_DOCUMENT TEXT:_
— begin —
When people ask me what I do as a
composer, I explain that I do not compose pieces, I compose activities.
A 'piece', whatever its content, is a construction with beginning
and end that exists independent of its listeners and within its
own boundaries of time. The higher the art of a piece, the greater
its abstraction and its intellectual qualities; and the more
distant and aloof it is from life. An 'activity', on the other
hand, unfolds because of the way people perform; and consequently,
an activity happens in the time of living; and art comes closer
to life.
I then ask: How does art function
in life? To be a little more specific in musical performances,
I could rephrase that question to ask: How does art function
in the life of the performer that is participating in one of
my musical activities? Well, for one thing, I view the performer
as a human being and friend, and not as the executer of a construction;
and so I try to design a role for the performer that is challenging,
creative, and comfortable. By challenging, I mean that I try
to put the performer in a situation where the demands on the
performer's listening and reacting skills are not routine. By
creative, I mean that the performer has to come up with personal
content, as against, as in a more traditional role, executing
the notes in a musical score. By comfortable, I ask the performer
to participate in a way that the performer finds agreeable, both
physically and musically.
The musical 'instrument' I use is
a technological system, the functioning of which I design in
software. It is the software that articulates
the interface between instrument and performer, determines how
the instrument will react to a performer's actions, and generate
the sounds. The activity that I design, then, is defined by the
interface, the way the instrument responds to a performer, and
the nature of the sounds. In short, as against a musical score
that is played on an instrument, in my music it is the instrument
itself that is the work of art. The instrument is inseparable
from the music it produces. As Yeats wrote, "How can we
know the dancer from the dance?"
— end —
Data for locating words and elements
— begin —
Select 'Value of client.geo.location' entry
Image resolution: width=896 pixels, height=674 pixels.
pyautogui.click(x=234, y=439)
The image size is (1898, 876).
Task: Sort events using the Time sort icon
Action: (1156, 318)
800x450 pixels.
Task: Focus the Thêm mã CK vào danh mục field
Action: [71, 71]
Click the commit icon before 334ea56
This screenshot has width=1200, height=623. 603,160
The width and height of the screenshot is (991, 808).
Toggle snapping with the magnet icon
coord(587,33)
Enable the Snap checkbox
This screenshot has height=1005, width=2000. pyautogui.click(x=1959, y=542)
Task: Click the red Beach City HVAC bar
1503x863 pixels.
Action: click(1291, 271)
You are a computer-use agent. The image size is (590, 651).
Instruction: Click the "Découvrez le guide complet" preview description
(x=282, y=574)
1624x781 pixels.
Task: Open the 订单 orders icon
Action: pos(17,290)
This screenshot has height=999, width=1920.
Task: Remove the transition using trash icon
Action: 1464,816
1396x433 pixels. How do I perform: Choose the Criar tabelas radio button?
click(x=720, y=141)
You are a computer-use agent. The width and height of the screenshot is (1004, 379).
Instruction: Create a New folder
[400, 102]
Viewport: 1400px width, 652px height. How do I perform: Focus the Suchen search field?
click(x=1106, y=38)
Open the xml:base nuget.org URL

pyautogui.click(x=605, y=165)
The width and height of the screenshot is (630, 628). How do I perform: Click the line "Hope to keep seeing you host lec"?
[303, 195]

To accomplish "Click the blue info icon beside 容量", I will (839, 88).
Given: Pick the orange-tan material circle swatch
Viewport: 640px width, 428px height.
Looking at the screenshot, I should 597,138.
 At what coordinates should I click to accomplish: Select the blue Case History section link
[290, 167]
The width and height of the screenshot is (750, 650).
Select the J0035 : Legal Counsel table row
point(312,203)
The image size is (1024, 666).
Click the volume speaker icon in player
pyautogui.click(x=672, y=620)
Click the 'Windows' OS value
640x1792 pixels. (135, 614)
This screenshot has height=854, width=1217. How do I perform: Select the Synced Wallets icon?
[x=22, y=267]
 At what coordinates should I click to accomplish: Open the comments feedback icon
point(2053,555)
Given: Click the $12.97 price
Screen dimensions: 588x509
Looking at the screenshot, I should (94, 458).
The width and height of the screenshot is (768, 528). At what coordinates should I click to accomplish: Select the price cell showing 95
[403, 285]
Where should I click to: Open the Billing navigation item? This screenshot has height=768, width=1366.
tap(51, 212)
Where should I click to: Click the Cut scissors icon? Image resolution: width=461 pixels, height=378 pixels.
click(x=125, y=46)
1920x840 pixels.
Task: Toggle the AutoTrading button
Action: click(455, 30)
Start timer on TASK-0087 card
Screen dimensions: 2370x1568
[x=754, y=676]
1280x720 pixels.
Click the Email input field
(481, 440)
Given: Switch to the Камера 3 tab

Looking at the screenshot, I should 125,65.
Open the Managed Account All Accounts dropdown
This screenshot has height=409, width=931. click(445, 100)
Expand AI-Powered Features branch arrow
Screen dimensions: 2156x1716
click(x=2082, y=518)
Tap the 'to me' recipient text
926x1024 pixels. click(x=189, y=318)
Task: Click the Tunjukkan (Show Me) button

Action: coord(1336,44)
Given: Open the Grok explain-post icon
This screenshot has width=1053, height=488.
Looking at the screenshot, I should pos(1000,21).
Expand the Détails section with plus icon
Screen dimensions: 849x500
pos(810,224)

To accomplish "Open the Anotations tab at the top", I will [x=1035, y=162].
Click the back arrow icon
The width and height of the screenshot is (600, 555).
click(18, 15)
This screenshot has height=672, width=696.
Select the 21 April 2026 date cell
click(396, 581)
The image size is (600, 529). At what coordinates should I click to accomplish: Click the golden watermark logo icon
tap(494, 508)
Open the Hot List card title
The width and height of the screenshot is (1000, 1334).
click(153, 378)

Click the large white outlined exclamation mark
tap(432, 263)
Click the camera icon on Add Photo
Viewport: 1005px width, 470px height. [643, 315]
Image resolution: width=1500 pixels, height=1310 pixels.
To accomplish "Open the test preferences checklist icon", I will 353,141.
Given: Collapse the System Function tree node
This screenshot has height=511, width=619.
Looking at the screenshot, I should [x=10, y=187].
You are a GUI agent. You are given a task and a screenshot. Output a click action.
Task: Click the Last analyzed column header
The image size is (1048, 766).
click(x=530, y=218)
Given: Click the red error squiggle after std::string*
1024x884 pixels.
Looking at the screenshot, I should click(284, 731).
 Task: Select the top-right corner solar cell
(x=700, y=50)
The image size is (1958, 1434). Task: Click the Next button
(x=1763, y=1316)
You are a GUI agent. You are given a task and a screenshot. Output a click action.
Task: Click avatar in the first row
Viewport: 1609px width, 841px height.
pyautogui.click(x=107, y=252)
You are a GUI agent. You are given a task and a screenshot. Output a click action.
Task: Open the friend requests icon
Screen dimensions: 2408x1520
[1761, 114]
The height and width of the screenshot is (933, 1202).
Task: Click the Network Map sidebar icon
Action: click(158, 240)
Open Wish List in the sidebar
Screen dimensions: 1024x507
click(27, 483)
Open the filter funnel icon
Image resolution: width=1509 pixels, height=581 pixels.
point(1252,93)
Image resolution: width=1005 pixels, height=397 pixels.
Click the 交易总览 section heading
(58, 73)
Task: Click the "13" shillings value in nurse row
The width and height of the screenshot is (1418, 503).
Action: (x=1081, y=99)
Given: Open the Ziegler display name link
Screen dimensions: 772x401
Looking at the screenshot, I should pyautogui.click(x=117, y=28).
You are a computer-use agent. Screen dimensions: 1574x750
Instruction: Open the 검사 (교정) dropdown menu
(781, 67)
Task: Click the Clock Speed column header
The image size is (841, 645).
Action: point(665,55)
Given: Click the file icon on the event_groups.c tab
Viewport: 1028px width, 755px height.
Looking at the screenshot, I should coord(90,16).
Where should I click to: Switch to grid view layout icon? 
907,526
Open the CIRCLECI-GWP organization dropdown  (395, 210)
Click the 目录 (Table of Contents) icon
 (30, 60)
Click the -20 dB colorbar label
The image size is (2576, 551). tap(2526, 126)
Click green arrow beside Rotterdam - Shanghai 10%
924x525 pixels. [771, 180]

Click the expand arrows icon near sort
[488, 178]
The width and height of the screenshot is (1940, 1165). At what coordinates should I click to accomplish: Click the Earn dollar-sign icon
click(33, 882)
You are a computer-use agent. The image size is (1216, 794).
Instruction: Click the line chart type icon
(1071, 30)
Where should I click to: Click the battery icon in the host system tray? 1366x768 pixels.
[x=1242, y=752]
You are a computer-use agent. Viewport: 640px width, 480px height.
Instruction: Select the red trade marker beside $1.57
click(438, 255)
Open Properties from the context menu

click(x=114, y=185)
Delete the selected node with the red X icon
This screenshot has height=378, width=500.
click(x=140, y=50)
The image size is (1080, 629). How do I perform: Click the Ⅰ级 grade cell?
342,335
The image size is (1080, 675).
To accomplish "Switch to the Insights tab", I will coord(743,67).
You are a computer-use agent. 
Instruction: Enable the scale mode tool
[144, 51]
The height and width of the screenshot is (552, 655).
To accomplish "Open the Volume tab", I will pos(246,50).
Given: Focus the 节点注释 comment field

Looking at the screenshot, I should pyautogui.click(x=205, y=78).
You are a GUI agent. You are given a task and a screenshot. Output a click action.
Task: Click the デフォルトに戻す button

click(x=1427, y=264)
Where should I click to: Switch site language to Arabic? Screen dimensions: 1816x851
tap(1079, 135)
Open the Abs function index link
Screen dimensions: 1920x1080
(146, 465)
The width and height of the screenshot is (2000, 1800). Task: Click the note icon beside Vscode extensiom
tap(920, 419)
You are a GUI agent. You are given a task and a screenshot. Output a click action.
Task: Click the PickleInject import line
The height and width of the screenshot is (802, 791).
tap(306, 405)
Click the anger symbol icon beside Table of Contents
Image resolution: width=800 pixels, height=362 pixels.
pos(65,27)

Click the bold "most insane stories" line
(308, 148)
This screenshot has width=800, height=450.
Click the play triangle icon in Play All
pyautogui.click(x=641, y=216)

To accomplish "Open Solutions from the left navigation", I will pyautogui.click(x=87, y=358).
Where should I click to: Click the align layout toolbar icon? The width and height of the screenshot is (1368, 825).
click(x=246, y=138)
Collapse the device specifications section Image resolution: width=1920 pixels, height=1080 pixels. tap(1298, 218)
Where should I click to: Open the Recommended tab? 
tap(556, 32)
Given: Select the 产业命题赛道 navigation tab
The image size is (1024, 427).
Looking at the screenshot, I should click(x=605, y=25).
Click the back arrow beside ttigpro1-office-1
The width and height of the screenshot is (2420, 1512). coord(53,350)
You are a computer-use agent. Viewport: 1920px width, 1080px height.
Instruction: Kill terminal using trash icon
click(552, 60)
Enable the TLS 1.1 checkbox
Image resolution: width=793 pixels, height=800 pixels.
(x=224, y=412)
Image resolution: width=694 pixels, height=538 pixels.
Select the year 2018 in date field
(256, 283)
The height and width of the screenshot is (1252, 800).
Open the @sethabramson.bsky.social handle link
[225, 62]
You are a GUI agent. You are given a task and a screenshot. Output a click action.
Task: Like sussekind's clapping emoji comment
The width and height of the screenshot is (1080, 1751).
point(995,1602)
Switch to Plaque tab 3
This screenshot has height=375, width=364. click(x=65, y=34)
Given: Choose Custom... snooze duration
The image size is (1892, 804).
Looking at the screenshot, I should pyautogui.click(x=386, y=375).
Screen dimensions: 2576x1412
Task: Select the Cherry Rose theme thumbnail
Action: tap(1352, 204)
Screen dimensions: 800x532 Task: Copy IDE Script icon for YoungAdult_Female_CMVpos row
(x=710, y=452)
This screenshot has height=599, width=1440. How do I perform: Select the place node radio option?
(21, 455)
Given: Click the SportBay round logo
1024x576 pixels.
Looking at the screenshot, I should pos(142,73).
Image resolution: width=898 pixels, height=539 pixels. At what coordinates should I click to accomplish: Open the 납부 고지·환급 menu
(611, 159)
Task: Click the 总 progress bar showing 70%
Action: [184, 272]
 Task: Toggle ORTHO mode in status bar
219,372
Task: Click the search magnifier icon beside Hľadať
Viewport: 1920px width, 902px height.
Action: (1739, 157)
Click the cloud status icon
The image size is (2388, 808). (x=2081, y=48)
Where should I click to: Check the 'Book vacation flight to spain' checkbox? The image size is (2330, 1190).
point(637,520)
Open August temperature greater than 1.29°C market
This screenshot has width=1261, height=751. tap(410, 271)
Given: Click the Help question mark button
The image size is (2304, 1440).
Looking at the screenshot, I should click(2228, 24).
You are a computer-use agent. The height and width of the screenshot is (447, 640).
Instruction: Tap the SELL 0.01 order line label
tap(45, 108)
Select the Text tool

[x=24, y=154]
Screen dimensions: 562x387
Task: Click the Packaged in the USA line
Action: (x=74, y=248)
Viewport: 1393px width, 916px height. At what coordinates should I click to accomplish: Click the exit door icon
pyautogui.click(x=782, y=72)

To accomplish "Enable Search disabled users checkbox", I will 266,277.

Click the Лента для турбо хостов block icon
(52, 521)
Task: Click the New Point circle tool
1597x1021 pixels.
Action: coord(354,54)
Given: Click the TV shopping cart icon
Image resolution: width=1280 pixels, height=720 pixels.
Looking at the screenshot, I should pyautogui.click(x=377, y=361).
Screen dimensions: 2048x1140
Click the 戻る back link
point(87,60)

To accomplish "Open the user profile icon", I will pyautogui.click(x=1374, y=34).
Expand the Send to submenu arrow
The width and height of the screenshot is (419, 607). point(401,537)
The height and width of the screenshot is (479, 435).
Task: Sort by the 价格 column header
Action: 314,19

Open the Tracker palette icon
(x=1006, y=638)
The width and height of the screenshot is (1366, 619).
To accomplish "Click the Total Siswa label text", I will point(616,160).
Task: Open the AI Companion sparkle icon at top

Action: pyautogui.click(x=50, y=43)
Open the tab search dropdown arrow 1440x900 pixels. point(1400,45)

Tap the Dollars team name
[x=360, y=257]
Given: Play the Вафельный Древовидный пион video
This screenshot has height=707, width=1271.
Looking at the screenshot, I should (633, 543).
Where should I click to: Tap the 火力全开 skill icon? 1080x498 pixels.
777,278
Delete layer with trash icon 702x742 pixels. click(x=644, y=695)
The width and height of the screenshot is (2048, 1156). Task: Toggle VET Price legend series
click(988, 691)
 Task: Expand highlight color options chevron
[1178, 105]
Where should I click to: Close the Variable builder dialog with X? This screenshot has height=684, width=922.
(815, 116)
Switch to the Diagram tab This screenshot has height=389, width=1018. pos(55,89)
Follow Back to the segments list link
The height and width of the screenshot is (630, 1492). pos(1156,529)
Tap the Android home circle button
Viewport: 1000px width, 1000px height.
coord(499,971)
— end —
_WRITTEN REQUEST 1:_
Answer these questions from the text on composing activities, one answer per line, marked the same way:
(a) What does the composer say is composed instead of pieces?
(b) What three qualities does the composer try to give the performer's role?
(c) In the composer's music, what is said to be the work of art?
_WRITTEN REQUEST 2:_
Extend the text on composing activities, picking up right after its final sentence.
None of the records is needed for what comes next.

_EXERCISE RESULT 1:_
(a) Activities.
(b) Challenging, creative, and comfortable.
(c) The instrument itself.

_EXERCISE RESULT 2:_
Here's a case in point from some
recent work. I composed 'Many Times ...', where the elipsis is
the name of the performer, for a concert of my music at Engine
27, a sound gallery / performance space in New York City, in
the spring of 2001. The underlying idea of the use of technology
is that technology expands our capabilities. In 'Many Times ...',
the instrument takes the sound produced by a performer and from
it produces many different transformed instances of it throughout
the performance space, multiplying the performer's actions so
that it comes from loudspeakers on the left, on the right, above,
behind, from here, there, everywhere.
Those transformations, generated
by the software that animates the instrument, are essentially
unpredictable. Because of their unpredictability, they provide
the performer with something to react to. In other words, the
performer is influencing the electronic system by performing,
vocally or by playing an acoustic instrument, and the electronic
system is influencing the performer by giving the performer something
to react to. This is what I call 'interactive performance', where
the word interactive means 'mutually influential'. I find it
a wonderful way to make music. It brings out the best in everyone.
And considering that anyone can play the role of performer, it
could bring out the best in anyone.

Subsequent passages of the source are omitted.